## [THE TASK]
For the data that follows, print the line with "Click the factory illustration", the line with "Task: Open the Windows Start menu", and all lines between them, exactly as they stand. Omit pictures and add nothing.

## [GIVEN RECORDS]

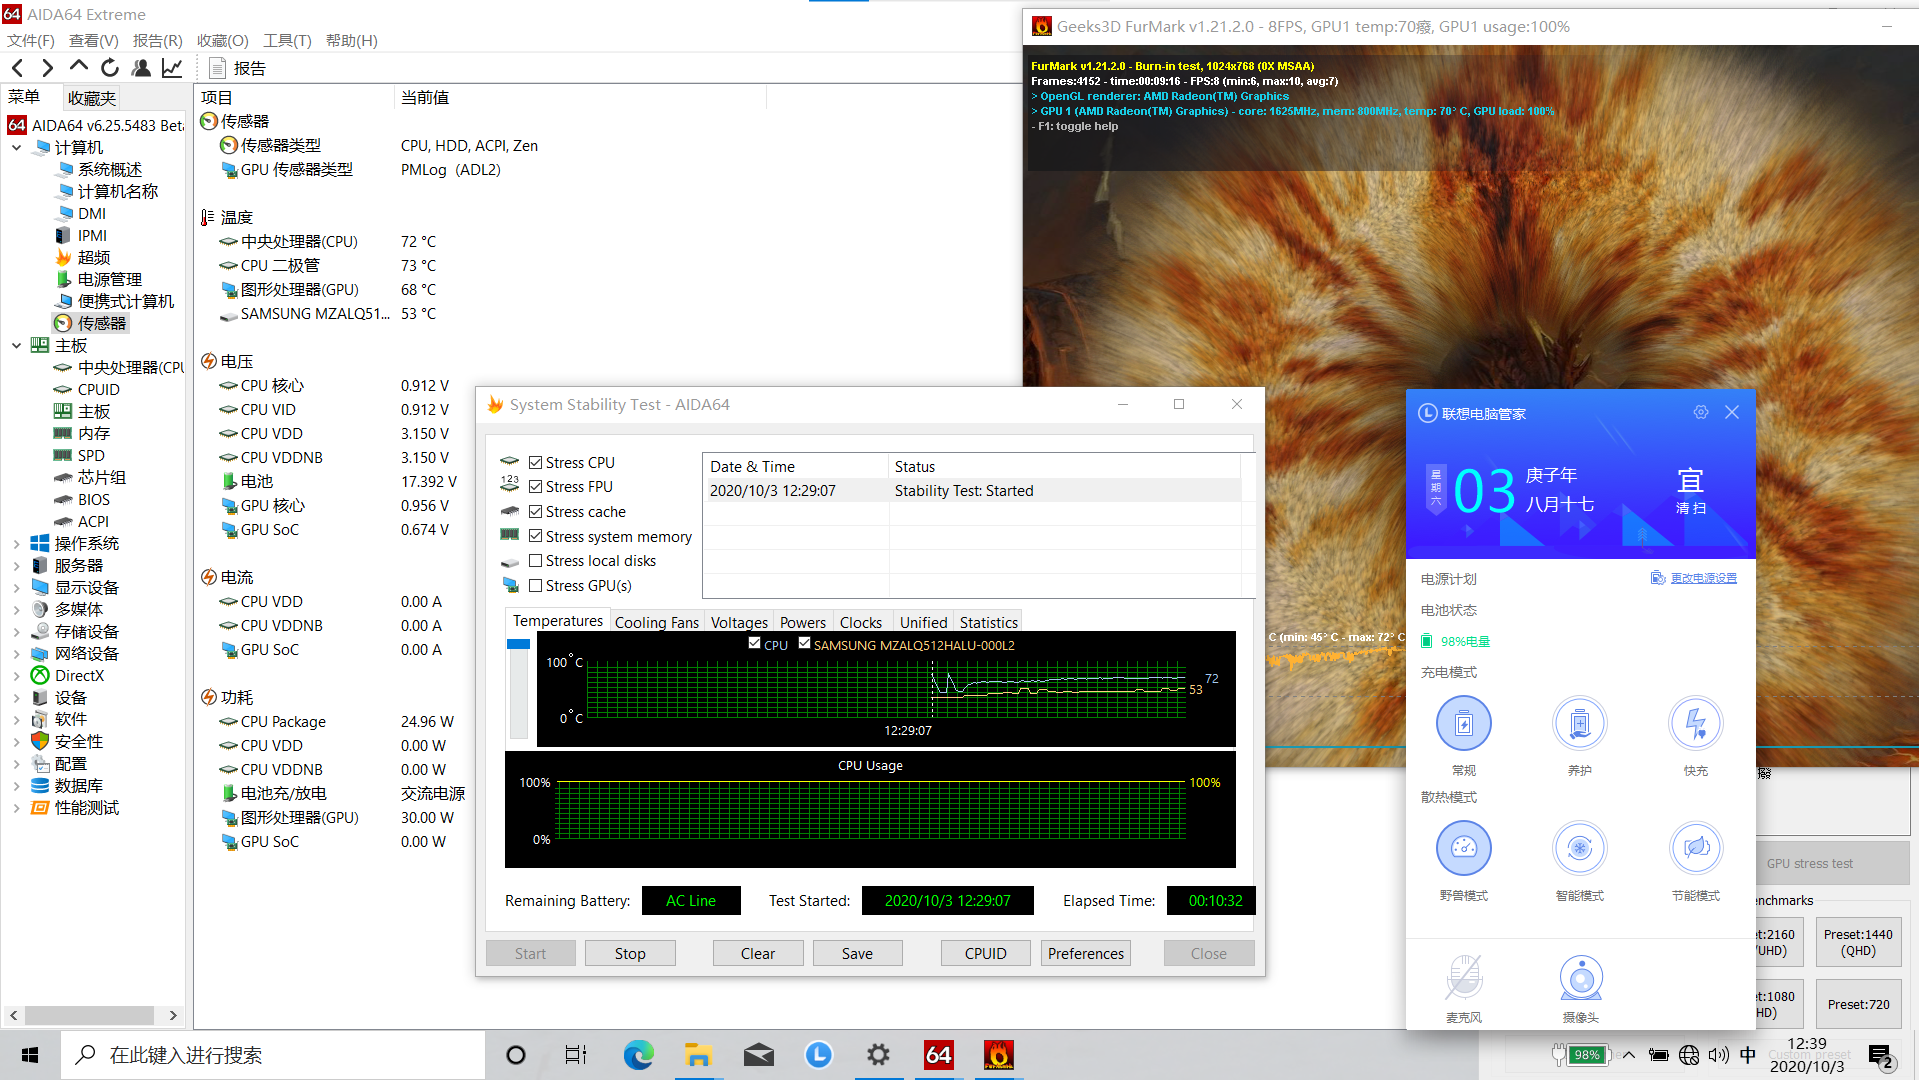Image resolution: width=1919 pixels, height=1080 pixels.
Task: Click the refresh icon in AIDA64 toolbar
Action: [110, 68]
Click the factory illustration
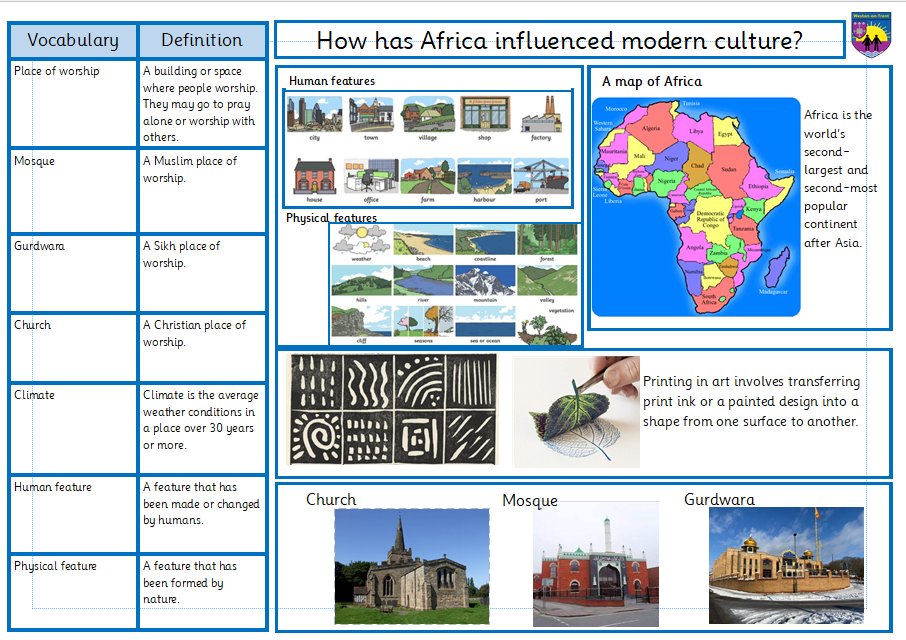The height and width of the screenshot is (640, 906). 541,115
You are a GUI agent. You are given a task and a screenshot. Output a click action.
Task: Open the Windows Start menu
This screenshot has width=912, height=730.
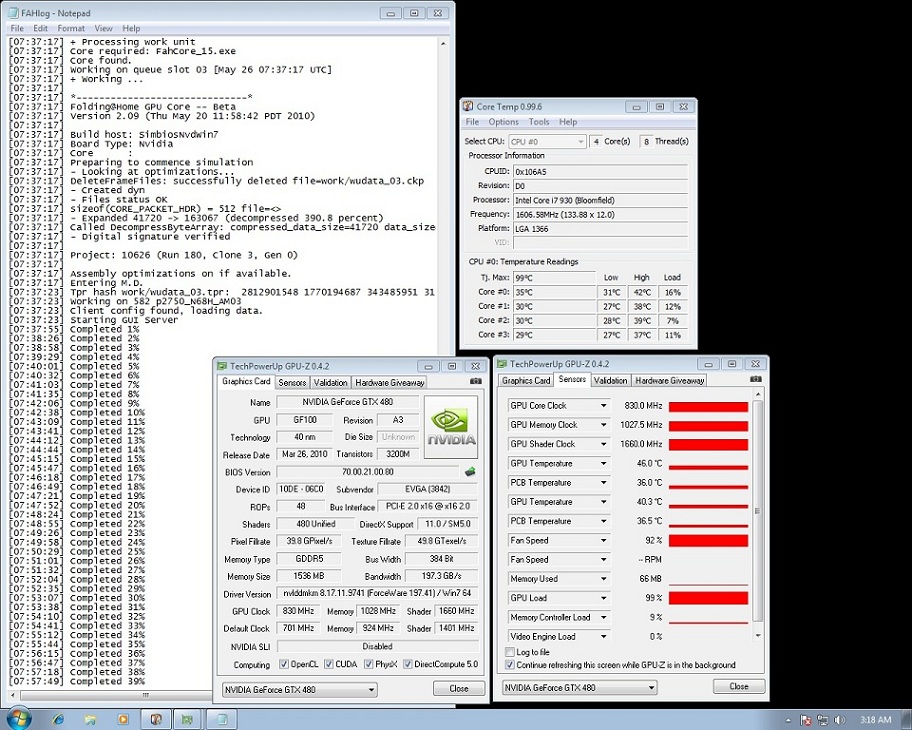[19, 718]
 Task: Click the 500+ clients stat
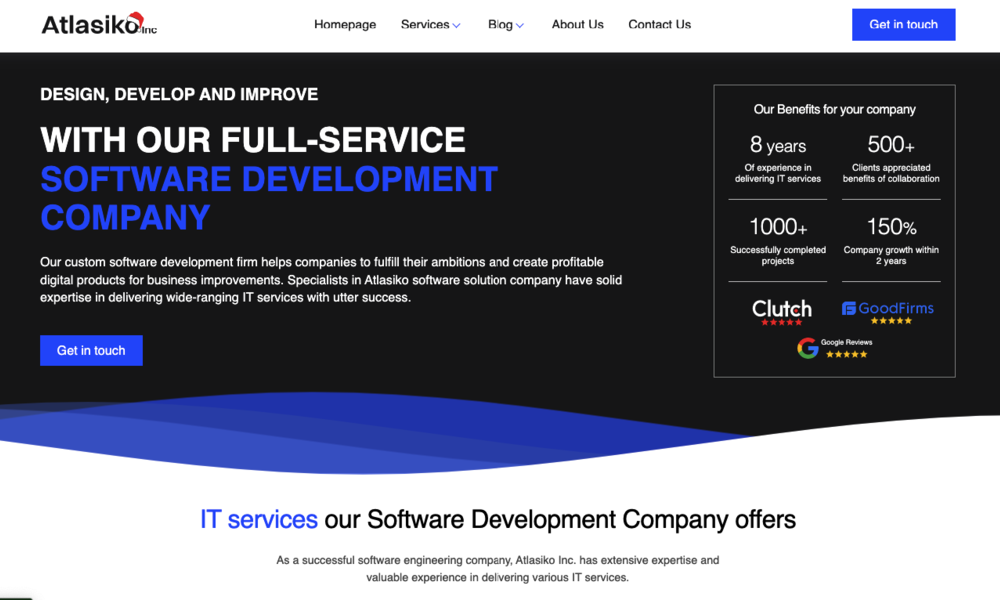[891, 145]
==
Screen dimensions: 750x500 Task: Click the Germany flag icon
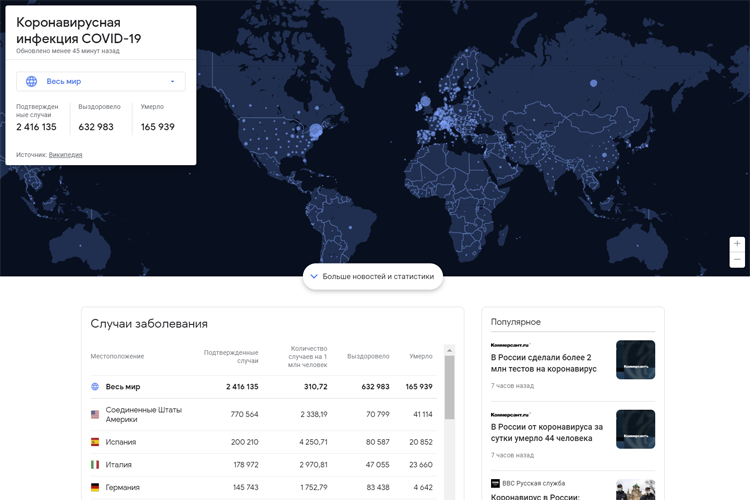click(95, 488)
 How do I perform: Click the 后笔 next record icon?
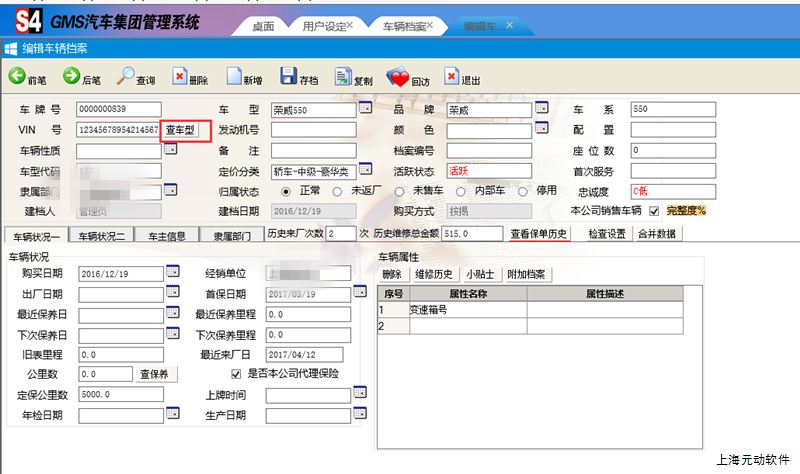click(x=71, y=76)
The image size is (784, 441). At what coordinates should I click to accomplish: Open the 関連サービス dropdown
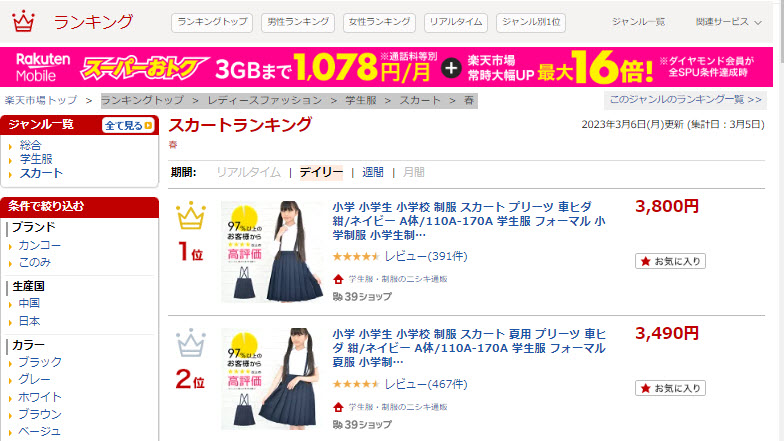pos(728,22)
* * *
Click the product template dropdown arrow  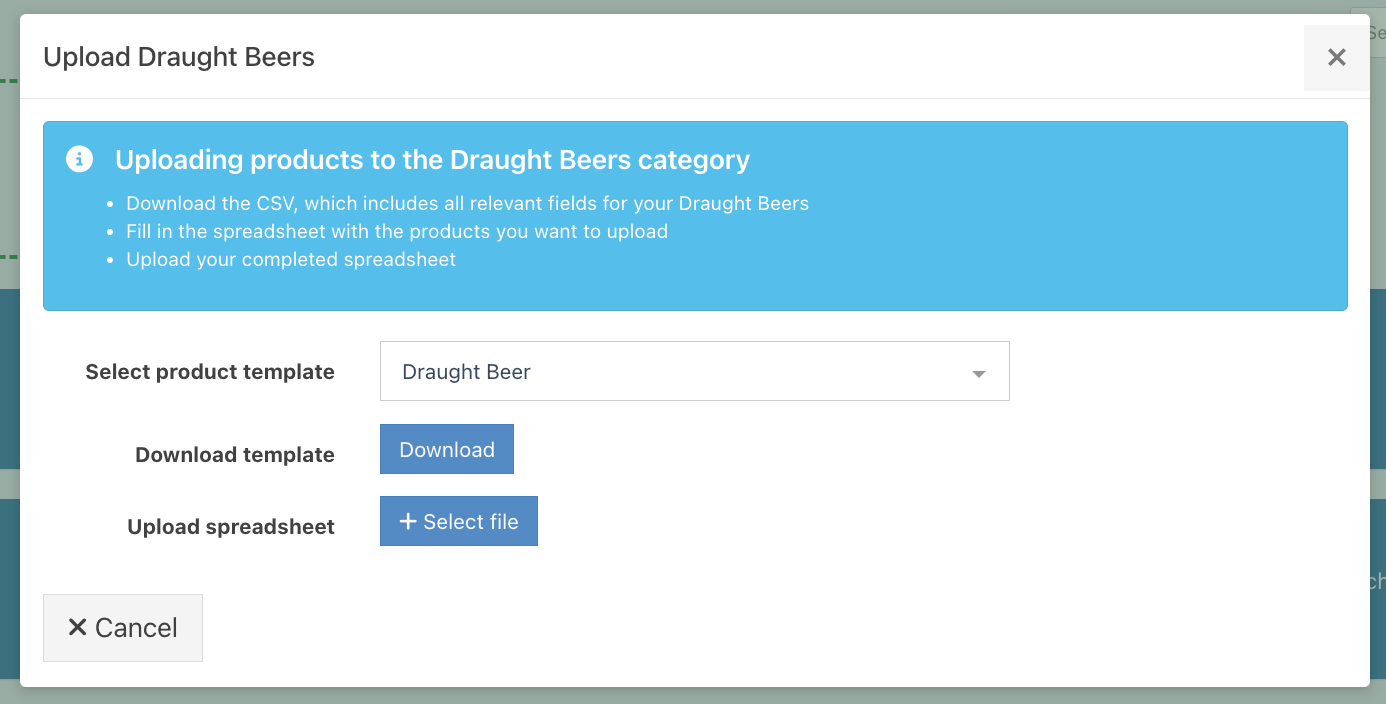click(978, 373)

## [REPLY]
Click the factory illustration
The height and width of the screenshot is (640, 906). 541,115
You are a GUI agent. You are given a task and a screenshot. Output a click action.
Task: Open the Windows Start menu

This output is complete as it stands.